AIM OF THE TASK: Lines to return, exactly: from the line with "Where should I click to: Focus" to the line with "Given: Open Diego Siciliani's avatar photo" in the entries below, both included.

** DATA PROVIDED follows **

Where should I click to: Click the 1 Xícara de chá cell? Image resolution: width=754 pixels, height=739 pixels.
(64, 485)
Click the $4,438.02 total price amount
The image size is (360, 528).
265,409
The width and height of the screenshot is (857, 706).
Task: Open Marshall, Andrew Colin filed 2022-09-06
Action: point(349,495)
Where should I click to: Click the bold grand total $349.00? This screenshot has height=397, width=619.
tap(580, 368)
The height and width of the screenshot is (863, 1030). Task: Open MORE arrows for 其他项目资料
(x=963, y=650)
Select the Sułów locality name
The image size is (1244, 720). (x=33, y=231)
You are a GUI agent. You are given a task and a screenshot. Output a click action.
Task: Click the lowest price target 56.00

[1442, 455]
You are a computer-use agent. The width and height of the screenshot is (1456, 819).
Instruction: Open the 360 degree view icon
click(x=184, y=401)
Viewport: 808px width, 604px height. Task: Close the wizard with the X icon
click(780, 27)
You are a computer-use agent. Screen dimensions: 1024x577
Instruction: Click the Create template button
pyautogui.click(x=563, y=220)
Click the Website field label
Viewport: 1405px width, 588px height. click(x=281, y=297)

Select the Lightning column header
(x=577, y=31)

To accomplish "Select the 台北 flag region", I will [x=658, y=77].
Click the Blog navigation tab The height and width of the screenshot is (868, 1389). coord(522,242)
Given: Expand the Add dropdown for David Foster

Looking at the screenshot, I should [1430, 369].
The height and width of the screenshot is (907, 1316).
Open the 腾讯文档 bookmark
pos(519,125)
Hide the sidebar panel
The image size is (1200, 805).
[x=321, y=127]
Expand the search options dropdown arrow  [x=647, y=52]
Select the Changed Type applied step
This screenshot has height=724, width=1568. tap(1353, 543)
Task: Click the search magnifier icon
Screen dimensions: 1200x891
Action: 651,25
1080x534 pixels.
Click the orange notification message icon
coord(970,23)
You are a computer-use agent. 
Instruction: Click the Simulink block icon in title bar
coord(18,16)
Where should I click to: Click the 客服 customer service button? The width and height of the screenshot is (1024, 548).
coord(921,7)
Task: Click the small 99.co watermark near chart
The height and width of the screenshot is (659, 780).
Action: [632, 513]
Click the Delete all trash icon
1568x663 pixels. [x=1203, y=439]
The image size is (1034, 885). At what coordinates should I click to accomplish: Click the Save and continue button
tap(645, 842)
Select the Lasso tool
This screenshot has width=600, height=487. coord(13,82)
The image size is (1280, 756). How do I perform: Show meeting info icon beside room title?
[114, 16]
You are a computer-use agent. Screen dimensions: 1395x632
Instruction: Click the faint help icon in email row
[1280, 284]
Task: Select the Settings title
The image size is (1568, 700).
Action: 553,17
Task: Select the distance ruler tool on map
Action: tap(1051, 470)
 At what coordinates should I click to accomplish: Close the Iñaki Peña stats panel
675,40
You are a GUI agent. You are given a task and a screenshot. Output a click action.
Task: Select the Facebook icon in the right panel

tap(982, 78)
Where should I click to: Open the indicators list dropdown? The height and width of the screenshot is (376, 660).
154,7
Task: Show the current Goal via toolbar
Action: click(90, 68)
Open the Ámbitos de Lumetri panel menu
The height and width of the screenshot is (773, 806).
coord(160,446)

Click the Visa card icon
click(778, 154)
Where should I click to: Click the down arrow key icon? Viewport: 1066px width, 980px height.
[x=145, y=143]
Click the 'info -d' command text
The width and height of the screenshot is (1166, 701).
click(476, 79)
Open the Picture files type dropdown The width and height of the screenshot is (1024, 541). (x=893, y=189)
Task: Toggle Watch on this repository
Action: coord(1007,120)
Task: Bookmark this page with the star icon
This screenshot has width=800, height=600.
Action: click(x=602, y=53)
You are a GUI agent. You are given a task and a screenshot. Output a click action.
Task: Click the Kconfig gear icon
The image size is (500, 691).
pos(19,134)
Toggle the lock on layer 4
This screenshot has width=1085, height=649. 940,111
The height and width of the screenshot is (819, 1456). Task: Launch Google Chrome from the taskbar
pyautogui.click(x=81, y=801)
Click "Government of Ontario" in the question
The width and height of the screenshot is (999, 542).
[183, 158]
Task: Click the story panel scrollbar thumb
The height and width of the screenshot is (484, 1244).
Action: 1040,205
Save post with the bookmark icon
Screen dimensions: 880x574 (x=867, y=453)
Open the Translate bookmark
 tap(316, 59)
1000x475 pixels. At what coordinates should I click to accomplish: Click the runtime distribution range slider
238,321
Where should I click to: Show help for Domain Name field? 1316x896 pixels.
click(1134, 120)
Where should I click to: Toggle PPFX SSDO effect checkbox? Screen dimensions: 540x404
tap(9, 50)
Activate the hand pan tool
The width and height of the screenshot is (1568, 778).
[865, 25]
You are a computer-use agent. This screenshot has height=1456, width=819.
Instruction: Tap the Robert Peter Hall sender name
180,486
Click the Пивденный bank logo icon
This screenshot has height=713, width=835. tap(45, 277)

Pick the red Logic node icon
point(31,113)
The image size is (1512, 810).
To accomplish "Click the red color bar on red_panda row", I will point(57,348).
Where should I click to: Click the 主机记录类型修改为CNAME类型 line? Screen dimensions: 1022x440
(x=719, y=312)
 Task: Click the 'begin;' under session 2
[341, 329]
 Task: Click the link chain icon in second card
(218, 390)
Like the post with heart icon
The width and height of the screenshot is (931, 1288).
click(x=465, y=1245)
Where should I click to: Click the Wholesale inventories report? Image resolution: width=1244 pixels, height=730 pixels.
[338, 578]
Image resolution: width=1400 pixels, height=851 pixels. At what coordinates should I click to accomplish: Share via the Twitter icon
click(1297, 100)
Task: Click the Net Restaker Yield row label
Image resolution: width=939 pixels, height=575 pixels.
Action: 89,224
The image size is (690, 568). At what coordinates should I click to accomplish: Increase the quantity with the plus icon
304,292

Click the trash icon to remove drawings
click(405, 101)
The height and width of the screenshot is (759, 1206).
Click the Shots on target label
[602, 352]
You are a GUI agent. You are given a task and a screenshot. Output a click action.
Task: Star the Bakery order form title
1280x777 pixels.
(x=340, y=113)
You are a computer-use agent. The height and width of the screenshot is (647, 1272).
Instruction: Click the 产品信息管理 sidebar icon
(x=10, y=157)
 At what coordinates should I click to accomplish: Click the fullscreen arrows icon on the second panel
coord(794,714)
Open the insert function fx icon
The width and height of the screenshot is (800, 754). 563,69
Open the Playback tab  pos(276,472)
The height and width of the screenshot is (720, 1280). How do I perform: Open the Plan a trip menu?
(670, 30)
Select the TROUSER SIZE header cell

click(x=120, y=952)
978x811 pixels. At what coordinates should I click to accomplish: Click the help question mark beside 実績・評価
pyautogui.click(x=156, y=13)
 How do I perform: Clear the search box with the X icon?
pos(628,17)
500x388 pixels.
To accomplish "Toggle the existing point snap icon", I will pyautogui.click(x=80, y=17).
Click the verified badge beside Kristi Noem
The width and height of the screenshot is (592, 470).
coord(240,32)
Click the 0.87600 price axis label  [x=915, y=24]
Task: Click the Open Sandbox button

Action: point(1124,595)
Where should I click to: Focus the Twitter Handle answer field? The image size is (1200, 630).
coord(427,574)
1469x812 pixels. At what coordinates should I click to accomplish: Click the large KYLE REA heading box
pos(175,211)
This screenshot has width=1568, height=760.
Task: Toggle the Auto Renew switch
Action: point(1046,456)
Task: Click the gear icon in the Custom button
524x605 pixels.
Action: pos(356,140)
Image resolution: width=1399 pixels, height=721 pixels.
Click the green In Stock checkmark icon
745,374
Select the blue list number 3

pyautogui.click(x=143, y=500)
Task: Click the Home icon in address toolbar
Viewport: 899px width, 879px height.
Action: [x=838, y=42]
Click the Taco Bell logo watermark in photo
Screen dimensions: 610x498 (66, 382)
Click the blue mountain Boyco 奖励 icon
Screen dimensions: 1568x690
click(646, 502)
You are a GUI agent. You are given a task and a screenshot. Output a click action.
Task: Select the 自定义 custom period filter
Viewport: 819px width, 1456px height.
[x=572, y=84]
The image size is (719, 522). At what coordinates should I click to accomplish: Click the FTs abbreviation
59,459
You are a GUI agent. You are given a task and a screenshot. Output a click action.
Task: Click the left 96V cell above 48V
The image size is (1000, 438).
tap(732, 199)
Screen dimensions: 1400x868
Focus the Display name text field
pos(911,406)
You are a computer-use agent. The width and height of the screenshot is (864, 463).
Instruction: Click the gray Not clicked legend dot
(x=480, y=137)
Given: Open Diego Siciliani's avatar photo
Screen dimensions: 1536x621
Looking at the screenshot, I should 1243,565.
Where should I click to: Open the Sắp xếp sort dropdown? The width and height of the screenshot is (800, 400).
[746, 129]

** End of DATA PROVIDED **

TASK RESULT:
Where should I click to: Focus the Twitter Handle answer field? The image size is (1200, 630).
coord(427,574)
1469x812 pixels. At what coordinates should I click to accomplish: Click the large KYLE REA heading box
pos(175,211)
This screenshot has width=1568, height=760.
Task: Toggle the Auto Renew switch
Action: point(1046,456)
Task: Click the gear icon in the Custom button
524x605 pixels.
Action: pos(356,140)
Image resolution: width=1399 pixels, height=721 pixels.
Click the green In Stock checkmark icon
745,374
Select the blue list number 3

pyautogui.click(x=143, y=500)
Task: Click the Home icon in address toolbar
Viewport: 899px width, 879px height.
Action: [x=838, y=42]
Click the Taco Bell logo watermark in photo
Screen dimensions: 610x498 (66, 382)
Click the blue mountain Boyco 奖励 icon
Screen dimensions: 1568x690
click(646, 502)
You are a GUI agent. You are given a task and a screenshot. Output a click action.
Task: Select the 自定义 custom period filter
Viewport: 819px width, 1456px height.
[x=572, y=84]
The image size is (719, 522). At what coordinates should I click to accomplish: Click the FTs abbreviation
59,459
You are a GUI agent. You are given a task and a screenshot. Output a click action.
Task: Click the left 96V cell above 48V
The image size is (1000, 438).
tap(732, 199)
Screen dimensions: 1400x868
Focus the Display name text field
pos(911,406)
You are a computer-use agent. The width and height of the screenshot is (864, 463).
Instruction: Click the gray Not clicked legend dot
(x=480, y=137)
Given: Open Diego Siciliani's avatar photo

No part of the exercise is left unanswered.